しかしテザリングはバッテリーを激しく消耗させやすいというデメリットもあります。モバイル通信をしながらルーターの役割を担うことになるので、バッテリー使用量が確実に増えます。バッテリーの劣化は、充電・放電のサイクル数次第となっています。そのためスマホをテザリングに使うと、結果としてバッテリー劣化が早くなってしまうのです。テザリングを行っていない時でも、電池の減りが早くなってしまうでしょう
スマホの早期の買い替えや、バッテリー交換の頻度が上がってしまうかもしれません。とくに家族で無線電波を共有する場合には、5Gのテザリングよりも光回線の方がおすすめです。
5Gと光回線の併用・共存がベスト
5Gは無線のモバイル回線で、光回線はWi-Fiなどもありますが、基本は有線の固定回線です。インターネットに接続できる通信システムという点は同じですが、それぞれ接続する仕組みが異なっています。さらに現状は5Gの対応エリアが限定されていることもあり、単純に光回線の代わりになるとは言えません。5Gの普及後も、通信システムの性質の違い上、光回線との併用で利用するケースが多いのではないかと予想されます。光回線と5Gは、併用・共存することで、お互いのメリットを活かせる存在だと言えるでしょう。
電波
5G電波は高い周波数が割り当てられています。周波数は高ければ高いほど直進性を持ち、ビルなどの障害物に弱くなります。屋内でも障害物の影響を受けやすくなるのでは、という懸念の声もうかがえます。光回線なら屋内でも通信速度や品質が安定しています。またデータ容量に制限もないので、心行くまでネット通信が楽しめるでしょう。
速度
サービス提供エリアも、光回線ならほぼ全国を網羅しています。5Gには高速通信というメリットがありますが、利用環境、場所、時間帯を考慮すれば、光回線の方が適しているケースも少なくありません。また次世代通信方式のIPv6接続なら、ユーザー増加や時間帯による遅延の影響も防いでくれるので、速度問題も改善するでしょう。
安定性
光回線は有線接続なので、安定性が高いというのが最大のメリットと言えます。ゲームや動画視聴、さらには最近話題のオンライン会議など、速度低下や切断が問題視される分野は少なくありません。使用用途によっては、回線の安定性が何よりも重要視されるでしょう。安定した通信を確保したいのであれば、無線の5Gより光回線がおすすめです。
まとめ
今回は5Gと光回線の速度や、その他特筆すべき事柄を比較して参りました。
5Gは理論・実測ともに高速通信が期待されています。光回線に比べても遥かに早く、利用にあたり開通工事が必要ないのもメリットと言えます。しかし現状では対応エリアが限られているので、全国どこでも利用できるわけではありません。またモバイル回線なので、有線である光回線ほど安定性の高い通信が行えないというリスクも指摘されています。

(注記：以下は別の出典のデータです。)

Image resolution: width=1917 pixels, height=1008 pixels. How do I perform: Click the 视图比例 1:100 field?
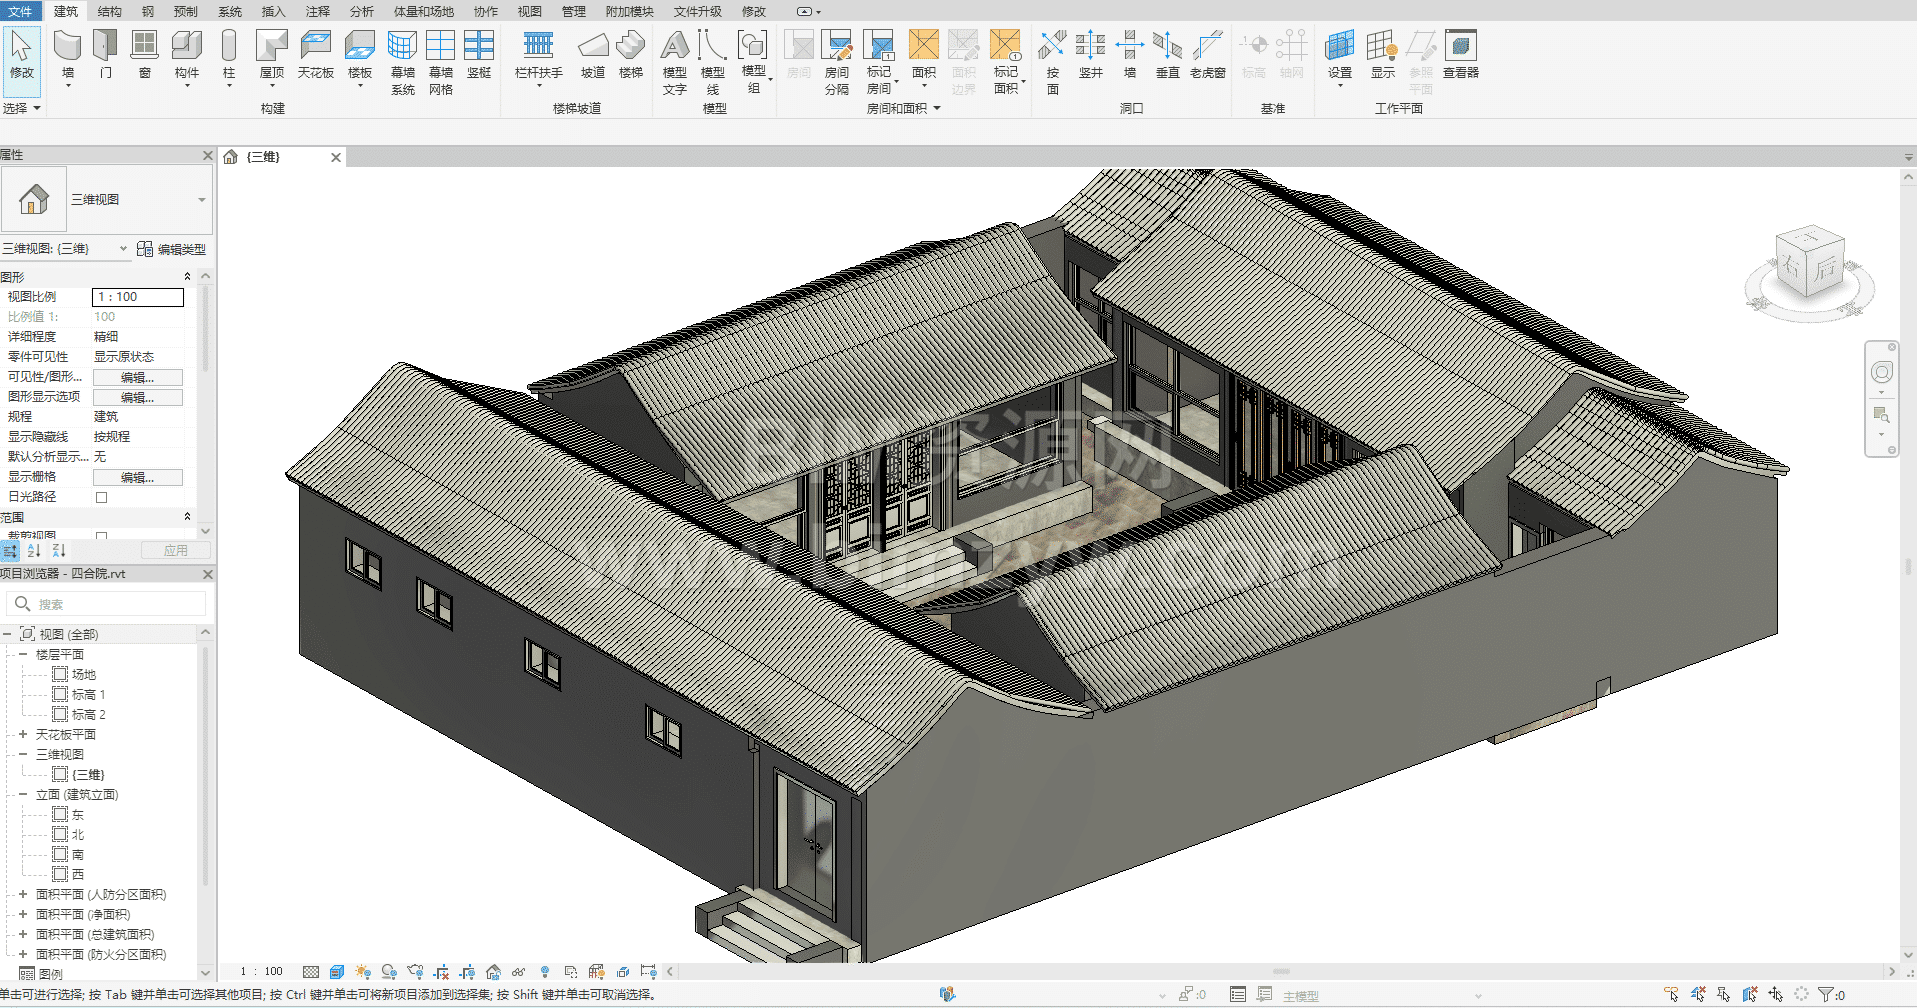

5Gと光回線は、お互いの長所・短所を補い合う存在だと言えるでしょう。将来的には5Gが通信規格の主流になると目されていますが、光回線は5Gと併用する上で有効な手段として残っていくと考えられます。快適な通信環境を確保するのであれば、どちらか一方を選ぶのではなく、5Gと光回線の共存を検討してみてはいかがでしょうか。